The TransformerClassifier class ties everything together. It initializes random word embeddings, layer weights, and positional encodings. In the forward method, it looks up embeddings for each token, applies the encoder block, pools the outputs by averaging across the sequence, and passes the result through a final linear layer to produce class probabilities:

class TransformerClassifier:
    def __init__(self, vocab_size, d_model, max_len, num_classes):
        self.d_model = d_model
        self.max_len = max_len
        self.embeddings = np.random.randn(vocab_size + 1, d_model) * 0.01
        self.W1 = np.random.randn(d_model, d_model) * 0.01
        self.b1 = np.zeros(d_model)
        self.W2 = np.random.randn(d_model, d_model) * 0.01
        self.b2 = np.zeros(d_model)
        self.Wc = np.random.randn(d_model, num_classes) * 0.01
        self.bc = np.zeros(num_classes)
        self.pe = positional_encoding(max_len, d_model)

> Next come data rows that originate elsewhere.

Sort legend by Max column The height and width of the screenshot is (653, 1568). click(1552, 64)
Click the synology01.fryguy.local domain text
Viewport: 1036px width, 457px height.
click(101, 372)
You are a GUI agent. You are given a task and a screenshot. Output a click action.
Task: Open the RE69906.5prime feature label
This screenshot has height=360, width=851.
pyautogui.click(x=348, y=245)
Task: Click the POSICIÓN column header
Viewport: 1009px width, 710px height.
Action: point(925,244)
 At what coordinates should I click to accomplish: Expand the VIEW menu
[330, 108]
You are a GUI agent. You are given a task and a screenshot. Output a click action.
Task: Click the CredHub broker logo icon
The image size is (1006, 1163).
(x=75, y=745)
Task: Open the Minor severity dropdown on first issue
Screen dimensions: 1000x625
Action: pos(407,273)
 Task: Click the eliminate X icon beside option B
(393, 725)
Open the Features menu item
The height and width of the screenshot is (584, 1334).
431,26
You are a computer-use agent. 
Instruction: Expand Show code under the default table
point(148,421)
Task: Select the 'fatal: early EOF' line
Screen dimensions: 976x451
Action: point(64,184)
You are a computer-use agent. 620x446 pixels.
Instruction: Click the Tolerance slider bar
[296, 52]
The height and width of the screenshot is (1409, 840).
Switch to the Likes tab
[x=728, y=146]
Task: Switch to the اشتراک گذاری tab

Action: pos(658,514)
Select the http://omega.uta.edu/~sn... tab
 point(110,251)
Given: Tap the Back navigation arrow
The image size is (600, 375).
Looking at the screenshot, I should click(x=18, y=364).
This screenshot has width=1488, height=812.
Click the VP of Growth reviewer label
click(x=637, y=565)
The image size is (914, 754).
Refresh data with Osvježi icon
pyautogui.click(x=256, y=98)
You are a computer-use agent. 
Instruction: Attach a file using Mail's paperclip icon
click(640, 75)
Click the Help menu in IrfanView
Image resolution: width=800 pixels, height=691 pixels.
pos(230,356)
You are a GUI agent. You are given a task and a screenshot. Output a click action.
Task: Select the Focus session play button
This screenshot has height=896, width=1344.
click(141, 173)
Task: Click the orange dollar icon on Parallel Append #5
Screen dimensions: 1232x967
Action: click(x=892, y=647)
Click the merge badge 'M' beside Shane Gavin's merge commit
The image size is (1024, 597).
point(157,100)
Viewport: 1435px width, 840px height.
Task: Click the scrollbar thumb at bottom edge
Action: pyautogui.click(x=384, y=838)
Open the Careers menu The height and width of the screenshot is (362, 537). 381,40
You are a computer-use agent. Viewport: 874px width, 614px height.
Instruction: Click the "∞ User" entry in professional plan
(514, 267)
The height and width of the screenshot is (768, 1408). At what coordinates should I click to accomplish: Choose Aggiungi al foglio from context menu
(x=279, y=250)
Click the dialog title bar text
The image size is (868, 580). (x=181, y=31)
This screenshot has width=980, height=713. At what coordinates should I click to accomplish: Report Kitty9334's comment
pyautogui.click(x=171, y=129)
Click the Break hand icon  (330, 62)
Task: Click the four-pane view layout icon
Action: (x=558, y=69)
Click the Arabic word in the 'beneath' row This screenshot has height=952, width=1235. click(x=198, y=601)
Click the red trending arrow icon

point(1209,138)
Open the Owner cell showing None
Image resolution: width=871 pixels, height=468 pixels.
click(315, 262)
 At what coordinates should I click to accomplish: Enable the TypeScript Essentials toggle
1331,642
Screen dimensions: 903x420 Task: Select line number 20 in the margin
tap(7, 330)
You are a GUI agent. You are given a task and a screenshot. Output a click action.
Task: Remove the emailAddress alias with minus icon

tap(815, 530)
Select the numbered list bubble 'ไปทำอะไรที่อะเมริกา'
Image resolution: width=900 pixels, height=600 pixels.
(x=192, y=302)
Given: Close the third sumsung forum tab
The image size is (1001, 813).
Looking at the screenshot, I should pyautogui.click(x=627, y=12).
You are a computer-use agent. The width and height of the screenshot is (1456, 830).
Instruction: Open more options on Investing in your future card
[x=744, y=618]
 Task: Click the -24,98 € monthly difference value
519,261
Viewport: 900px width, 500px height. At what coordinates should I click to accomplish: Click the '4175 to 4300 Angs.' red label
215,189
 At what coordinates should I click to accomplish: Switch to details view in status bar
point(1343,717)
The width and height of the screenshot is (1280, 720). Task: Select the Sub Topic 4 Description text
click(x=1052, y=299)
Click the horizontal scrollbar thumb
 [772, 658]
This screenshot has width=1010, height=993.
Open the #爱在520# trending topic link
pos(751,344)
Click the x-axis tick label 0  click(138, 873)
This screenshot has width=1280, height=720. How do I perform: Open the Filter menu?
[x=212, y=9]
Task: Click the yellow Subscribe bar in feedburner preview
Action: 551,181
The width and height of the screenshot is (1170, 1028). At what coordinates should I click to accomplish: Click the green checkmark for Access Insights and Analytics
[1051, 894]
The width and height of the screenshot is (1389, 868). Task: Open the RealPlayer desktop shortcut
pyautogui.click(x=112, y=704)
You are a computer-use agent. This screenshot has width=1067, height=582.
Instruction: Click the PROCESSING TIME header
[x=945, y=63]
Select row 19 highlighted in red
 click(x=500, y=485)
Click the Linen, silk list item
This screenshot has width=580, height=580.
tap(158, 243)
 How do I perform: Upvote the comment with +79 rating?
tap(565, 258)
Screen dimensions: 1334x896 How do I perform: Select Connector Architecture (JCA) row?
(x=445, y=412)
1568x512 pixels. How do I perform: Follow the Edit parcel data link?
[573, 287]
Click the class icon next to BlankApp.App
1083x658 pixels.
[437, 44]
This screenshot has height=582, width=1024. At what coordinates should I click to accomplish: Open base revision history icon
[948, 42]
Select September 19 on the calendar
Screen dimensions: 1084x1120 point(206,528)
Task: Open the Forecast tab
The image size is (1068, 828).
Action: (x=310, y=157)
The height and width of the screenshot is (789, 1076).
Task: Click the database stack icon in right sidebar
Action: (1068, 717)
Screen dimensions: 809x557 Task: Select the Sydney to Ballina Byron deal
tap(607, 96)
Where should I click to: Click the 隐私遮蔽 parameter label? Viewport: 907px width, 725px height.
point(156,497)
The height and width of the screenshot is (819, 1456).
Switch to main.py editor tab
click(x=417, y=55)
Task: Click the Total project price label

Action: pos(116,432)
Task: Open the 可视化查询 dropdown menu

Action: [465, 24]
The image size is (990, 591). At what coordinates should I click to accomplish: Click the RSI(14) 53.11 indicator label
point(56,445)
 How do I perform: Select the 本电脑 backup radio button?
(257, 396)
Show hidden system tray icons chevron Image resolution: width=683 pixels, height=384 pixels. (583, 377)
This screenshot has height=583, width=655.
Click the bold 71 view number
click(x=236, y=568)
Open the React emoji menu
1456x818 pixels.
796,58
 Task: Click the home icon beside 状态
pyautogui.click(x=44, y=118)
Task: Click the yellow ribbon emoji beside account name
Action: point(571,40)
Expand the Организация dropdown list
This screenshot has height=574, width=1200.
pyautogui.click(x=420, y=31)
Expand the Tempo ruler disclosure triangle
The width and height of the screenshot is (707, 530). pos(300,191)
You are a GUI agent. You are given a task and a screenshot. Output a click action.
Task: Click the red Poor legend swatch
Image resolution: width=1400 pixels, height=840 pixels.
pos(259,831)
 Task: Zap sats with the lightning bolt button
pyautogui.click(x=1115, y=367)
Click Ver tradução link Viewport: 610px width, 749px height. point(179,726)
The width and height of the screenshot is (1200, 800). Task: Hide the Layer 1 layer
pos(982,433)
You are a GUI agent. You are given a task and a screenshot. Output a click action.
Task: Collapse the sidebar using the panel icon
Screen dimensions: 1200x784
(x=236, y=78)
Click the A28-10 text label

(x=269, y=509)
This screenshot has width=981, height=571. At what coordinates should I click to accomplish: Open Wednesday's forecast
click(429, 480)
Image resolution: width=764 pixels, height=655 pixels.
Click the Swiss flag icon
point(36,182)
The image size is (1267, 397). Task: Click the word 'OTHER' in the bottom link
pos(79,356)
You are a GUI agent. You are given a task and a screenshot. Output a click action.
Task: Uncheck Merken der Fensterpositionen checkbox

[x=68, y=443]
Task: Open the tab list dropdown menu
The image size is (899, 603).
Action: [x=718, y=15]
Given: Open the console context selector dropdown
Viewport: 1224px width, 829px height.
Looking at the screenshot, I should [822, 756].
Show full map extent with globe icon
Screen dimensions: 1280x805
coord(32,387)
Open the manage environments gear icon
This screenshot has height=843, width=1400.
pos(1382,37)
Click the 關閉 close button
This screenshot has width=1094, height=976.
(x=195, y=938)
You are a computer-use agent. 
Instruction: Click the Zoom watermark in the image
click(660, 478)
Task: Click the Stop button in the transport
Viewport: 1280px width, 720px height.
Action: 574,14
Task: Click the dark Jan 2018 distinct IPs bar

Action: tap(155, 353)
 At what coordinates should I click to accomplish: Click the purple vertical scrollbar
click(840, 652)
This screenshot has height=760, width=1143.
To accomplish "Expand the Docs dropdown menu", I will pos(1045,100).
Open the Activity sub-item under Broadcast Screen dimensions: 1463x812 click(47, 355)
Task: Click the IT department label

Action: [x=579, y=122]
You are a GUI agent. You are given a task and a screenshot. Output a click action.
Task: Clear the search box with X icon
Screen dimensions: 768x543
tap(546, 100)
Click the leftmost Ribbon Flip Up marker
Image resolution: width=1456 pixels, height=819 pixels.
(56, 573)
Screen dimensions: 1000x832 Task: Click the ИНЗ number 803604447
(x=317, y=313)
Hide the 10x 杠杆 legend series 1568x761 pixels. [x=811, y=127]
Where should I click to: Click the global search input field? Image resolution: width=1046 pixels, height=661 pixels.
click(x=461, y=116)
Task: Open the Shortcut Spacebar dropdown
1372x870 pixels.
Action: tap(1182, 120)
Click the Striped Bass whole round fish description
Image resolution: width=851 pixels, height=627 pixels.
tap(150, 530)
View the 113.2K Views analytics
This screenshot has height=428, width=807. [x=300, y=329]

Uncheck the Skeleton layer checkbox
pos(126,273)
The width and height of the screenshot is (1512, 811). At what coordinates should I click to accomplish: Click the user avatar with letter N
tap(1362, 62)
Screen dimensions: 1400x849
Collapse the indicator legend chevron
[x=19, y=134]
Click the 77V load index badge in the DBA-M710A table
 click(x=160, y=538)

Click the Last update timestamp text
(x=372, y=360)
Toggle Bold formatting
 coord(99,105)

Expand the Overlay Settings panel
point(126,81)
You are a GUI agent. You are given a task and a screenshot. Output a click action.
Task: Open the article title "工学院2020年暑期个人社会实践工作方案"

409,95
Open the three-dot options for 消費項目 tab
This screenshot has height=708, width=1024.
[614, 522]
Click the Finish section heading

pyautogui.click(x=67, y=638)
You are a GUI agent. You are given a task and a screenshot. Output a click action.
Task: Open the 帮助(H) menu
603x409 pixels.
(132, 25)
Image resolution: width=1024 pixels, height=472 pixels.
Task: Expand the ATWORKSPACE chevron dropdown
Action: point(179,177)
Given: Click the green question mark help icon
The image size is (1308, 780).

    def forward(self, x_seq):
        X = self.embeddings[x_seq]
        encoded = transformer_encoder(X, self.pe, self.W1, self.b1, self.W2, self.b2)
        pooled = np.mean(encoded, axis=0)  # Simple mean pooling
        logits = pooled @ self.Wc + self.bc
        probs = softmax(logits)
        return probs

You can see an example at the end of the code where a small set of training texts is used to build the vocabulary and set up the classifier. When you input a new sentence, the model predicts class probabilities, showing how the minimal Transformer pipeline works from raw text to prediction:

texts = ["I love machine learning", "Transformers are powerful", "Deep learning is cool"]
labels = [0, 1, 0]  # 2 classes: 0, 1
vocab = build_vocab(texts)
max_len = 6
d_model = 8
num_classes = 2

clf = TransformerClassifier(len(vocab), d_model, max_len, num_classes)

test_text = "I love transformers"
test_seq = text_to_sequence(test_text, vocab, max_len)
probs = clf.forward(test_seq)
print("Predicted class probabilities:", probs)
Task

Swipe to start coding

Build a minimal Transformer text classifier step by step:

  1. Write a function tokenize that takes a string and returns a list of lowercase words;
  2. Write a function build_vocab that takes a list of texts and returns a dictionary mapping each unique word to an integer index (start indexing from 1, reserve 0 for padding);
  3. Write a function text_to_sequence that converts a text to a list of word indices using a vocabulary and pads/truncates to a fixed length.

Test your functions with:

  • tokenize("Hello World!") should return ["hello", "world!"];
  • build_vocab(["Hello world", "world of NLP"]) should return a dictionary mapping words to unique indices (e.g., {"hello": 1, "world": 2, "of": 3, "nlp": 4});
  • text_to_sequence("Hello NLP", vocab, 4) should return a list of 4 indices, padded with zeros if needed.